# [Your instructions]
Quote exactly the lines from the start of the entries to the one with "You are a computer-use agent. Screen dimensions: 396x559", both ends included.

:::

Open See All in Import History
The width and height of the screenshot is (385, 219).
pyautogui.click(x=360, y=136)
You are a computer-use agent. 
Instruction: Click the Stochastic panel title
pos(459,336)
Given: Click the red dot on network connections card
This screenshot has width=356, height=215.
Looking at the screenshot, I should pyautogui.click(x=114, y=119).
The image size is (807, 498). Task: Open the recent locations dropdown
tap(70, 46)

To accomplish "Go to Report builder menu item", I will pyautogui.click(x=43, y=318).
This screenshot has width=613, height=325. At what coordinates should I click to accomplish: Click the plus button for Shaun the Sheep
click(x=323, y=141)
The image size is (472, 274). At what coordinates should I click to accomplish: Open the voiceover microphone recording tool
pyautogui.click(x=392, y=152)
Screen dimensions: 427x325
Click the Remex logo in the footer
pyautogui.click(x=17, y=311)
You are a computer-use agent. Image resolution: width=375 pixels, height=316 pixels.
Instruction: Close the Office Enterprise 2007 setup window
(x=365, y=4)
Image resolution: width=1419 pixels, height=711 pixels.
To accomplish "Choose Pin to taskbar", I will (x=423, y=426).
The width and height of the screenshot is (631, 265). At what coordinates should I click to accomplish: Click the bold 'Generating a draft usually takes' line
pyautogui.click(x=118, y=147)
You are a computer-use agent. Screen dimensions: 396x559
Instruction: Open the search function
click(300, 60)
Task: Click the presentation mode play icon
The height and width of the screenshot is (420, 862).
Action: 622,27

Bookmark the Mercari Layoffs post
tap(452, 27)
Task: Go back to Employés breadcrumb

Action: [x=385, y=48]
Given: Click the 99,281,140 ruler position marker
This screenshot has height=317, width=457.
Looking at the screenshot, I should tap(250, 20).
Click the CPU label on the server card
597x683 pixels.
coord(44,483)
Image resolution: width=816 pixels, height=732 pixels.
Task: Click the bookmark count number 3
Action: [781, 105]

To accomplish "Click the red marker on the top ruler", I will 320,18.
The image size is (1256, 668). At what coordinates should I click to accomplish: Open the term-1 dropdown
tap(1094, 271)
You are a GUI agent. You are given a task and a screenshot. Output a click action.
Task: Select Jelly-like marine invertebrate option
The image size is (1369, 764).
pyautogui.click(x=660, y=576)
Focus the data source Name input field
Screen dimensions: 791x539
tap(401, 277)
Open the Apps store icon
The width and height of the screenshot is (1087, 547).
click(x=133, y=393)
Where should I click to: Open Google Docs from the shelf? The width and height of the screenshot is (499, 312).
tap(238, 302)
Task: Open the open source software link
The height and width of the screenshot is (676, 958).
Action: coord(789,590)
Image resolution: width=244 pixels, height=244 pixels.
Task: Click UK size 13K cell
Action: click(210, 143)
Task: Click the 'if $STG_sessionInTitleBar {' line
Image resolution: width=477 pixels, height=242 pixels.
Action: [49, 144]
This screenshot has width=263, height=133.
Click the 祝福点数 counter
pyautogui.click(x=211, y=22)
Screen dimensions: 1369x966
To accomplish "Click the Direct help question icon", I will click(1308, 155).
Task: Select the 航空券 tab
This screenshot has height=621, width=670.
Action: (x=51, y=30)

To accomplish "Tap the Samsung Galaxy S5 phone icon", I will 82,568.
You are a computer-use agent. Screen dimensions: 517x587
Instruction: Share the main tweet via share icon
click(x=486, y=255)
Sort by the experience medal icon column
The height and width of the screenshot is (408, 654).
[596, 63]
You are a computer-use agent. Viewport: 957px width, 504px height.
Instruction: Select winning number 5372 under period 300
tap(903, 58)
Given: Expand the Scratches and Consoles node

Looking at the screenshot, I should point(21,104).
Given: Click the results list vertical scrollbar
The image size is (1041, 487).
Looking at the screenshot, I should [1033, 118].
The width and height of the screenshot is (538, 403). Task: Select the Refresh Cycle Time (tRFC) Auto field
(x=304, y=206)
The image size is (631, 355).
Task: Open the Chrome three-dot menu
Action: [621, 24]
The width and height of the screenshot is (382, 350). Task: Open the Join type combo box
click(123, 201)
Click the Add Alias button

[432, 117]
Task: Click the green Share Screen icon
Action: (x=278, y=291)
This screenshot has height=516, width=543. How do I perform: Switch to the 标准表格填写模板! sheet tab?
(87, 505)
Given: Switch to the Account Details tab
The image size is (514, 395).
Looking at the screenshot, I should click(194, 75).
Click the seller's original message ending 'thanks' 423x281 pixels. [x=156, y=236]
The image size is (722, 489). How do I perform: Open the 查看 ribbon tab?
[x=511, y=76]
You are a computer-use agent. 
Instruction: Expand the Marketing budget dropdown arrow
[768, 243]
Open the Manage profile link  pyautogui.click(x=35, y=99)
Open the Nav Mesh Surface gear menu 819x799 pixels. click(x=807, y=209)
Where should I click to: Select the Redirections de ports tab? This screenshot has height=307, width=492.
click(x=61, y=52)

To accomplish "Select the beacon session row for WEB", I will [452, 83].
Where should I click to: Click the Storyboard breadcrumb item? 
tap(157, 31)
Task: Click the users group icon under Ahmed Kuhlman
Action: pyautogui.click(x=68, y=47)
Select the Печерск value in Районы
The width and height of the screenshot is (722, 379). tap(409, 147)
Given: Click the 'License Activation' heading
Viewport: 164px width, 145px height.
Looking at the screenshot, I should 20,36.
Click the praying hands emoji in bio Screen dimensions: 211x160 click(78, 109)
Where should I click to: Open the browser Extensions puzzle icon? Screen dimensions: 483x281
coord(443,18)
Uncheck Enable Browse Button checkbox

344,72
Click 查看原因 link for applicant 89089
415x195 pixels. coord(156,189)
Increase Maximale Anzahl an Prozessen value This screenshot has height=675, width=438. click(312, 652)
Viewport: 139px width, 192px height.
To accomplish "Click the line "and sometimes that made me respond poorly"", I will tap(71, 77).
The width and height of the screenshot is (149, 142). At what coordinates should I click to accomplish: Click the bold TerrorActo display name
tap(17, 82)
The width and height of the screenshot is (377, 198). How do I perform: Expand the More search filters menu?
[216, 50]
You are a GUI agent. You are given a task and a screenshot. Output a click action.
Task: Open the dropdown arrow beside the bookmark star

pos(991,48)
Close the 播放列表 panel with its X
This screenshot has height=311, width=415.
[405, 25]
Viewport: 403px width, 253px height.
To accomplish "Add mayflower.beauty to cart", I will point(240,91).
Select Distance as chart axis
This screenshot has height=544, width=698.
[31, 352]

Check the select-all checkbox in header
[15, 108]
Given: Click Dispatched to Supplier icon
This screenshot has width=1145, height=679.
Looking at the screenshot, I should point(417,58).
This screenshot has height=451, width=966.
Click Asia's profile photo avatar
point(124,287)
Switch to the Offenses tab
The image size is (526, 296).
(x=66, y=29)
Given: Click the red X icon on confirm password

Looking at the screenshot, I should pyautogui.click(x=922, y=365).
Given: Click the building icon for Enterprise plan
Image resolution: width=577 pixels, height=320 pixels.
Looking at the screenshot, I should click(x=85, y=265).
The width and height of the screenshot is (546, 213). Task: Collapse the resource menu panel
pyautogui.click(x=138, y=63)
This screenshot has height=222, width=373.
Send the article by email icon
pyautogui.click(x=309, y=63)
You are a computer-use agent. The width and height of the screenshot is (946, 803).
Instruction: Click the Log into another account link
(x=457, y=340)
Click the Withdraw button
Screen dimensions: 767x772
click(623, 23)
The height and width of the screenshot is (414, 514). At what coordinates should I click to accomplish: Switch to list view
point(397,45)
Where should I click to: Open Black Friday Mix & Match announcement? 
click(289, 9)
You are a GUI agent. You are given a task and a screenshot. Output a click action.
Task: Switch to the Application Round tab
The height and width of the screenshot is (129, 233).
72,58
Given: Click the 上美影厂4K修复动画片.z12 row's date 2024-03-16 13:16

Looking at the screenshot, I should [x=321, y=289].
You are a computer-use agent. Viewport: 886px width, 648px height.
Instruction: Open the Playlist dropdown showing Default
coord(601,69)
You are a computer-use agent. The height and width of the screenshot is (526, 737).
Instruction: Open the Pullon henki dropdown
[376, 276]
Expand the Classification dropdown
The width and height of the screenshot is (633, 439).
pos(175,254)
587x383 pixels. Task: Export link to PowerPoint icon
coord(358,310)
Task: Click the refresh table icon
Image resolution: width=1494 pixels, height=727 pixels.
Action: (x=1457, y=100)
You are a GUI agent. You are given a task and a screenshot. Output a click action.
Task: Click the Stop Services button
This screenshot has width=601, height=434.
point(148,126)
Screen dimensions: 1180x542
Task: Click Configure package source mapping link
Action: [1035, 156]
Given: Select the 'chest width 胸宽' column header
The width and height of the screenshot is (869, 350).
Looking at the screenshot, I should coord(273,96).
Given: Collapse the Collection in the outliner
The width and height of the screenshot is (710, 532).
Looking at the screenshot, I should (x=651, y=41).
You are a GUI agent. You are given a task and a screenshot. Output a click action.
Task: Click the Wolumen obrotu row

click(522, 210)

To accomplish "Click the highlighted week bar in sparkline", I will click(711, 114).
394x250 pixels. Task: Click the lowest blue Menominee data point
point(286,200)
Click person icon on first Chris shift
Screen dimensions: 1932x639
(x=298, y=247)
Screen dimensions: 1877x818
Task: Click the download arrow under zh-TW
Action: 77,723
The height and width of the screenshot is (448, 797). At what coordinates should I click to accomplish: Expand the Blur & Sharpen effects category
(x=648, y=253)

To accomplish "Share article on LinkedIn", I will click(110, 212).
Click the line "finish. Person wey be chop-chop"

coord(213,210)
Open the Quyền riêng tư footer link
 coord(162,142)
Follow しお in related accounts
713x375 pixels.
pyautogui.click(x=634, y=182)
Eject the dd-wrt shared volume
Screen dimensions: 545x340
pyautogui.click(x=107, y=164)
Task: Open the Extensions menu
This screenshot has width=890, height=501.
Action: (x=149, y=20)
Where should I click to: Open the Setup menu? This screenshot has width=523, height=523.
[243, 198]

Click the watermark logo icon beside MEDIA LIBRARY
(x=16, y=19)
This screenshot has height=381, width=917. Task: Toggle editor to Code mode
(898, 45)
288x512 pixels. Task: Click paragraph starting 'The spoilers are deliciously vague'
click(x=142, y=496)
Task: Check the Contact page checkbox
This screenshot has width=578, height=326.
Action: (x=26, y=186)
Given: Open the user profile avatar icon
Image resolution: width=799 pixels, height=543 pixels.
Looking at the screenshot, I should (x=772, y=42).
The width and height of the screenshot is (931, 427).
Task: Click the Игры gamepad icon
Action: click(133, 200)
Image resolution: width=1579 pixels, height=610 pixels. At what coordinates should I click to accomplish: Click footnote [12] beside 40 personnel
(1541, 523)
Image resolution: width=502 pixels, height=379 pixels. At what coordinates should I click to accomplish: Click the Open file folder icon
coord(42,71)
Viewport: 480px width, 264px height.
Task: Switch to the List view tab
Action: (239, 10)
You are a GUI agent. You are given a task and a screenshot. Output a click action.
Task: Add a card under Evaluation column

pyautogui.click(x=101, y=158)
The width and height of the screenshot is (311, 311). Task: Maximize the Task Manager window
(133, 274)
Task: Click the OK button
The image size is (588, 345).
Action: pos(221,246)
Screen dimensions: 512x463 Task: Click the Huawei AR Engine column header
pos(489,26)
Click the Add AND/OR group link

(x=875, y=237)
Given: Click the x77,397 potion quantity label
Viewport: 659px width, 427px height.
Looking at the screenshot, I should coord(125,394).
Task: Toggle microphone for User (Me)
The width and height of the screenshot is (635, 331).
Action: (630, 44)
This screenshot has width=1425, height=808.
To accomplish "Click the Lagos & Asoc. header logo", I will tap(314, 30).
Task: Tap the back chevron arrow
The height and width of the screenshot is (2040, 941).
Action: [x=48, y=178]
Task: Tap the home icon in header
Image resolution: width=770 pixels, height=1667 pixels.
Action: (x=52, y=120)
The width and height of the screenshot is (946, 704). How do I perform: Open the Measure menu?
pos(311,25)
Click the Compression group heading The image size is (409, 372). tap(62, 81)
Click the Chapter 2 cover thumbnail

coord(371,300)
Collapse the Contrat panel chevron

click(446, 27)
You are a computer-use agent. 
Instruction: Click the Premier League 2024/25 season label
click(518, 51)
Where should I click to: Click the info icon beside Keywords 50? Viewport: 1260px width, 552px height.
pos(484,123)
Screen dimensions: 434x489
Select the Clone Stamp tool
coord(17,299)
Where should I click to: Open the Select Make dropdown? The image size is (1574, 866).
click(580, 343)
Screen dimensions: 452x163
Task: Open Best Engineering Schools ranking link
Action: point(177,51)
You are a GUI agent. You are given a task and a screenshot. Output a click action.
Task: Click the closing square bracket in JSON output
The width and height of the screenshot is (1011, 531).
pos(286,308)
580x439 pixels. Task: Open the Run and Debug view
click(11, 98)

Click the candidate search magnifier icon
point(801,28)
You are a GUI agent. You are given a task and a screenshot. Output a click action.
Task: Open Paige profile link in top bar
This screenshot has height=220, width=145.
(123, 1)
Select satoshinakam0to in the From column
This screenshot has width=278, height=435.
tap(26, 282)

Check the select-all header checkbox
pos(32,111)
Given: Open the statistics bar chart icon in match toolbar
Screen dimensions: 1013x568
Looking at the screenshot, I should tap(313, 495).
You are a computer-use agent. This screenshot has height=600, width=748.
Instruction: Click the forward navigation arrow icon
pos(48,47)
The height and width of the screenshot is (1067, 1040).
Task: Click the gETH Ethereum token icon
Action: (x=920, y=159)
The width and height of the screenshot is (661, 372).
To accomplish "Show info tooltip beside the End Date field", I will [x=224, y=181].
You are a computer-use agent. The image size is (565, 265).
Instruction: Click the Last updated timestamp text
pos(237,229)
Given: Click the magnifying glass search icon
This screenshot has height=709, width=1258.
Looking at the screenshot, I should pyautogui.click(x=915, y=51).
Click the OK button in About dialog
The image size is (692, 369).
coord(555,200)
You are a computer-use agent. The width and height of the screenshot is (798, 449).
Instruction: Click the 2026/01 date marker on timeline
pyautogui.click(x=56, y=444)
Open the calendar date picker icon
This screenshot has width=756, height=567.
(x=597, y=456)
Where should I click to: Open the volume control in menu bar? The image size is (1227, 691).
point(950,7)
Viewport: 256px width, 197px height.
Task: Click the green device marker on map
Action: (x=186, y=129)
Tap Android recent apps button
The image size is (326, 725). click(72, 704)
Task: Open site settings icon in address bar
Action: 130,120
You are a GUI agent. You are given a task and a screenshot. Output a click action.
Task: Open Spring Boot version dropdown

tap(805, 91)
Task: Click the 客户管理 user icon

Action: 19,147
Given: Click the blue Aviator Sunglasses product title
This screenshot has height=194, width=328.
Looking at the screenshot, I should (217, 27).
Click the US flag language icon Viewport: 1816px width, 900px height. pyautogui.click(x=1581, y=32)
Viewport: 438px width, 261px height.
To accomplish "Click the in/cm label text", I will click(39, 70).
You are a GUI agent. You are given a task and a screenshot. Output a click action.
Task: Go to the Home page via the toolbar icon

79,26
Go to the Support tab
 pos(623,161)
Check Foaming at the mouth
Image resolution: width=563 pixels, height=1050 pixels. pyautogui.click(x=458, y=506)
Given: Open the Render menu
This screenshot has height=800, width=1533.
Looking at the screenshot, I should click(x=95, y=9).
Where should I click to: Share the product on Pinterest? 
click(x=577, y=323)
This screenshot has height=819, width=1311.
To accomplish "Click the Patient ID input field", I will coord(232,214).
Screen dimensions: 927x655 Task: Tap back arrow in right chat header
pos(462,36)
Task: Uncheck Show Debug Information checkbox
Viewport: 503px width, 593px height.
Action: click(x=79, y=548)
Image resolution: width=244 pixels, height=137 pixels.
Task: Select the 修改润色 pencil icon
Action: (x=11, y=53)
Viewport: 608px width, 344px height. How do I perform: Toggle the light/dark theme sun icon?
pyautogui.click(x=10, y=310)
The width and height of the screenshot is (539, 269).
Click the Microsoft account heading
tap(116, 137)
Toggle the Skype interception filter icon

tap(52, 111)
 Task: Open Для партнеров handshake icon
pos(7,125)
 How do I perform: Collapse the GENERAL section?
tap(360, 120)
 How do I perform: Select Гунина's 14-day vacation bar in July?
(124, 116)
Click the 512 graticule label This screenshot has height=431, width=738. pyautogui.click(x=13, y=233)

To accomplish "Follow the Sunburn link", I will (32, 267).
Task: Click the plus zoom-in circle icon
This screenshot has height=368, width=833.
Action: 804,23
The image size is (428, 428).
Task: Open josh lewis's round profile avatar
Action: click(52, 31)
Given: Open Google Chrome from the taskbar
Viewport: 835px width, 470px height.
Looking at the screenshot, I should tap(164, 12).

:::

# [Expected output]
Open See All in Import History
The width and height of the screenshot is (385, 219).
pyautogui.click(x=360, y=136)
You are a computer-use agent. 
Instruction: Click the Stochastic panel title
pos(459,336)
Given: Click the red dot on network connections card
This screenshot has width=356, height=215.
Looking at the screenshot, I should pyautogui.click(x=114, y=119).
The image size is (807, 498). Task: Open the recent locations dropdown
tap(70, 46)

To accomplish "Go to Report builder menu item", I will pyautogui.click(x=43, y=318).
This screenshot has width=613, height=325. At what coordinates should I click to accomplish: Click the plus button for Shaun the Sheep
click(x=323, y=141)
The image size is (472, 274). At what coordinates should I click to accomplish: Open the voiceover microphone recording tool
pyautogui.click(x=392, y=152)
Screen dimensions: 427x325
Click the Remex logo in the footer
pyautogui.click(x=17, y=311)
You are a computer-use agent. Image resolution: width=375 pixels, height=316 pixels.
Instruction: Close the Office Enterprise 2007 setup window
(x=365, y=4)
Image resolution: width=1419 pixels, height=711 pixels.
To accomplish "Choose Pin to taskbar", I will (x=423, y=426).
The width and height of the screenshot is (631, 265). At what coordinates should I click to accomplish: Click the bold 'Generating a draft usually takes' line
pyautogui.click(x=118, y=147)
You are a computer-use agent. Screen dimensions: 396x559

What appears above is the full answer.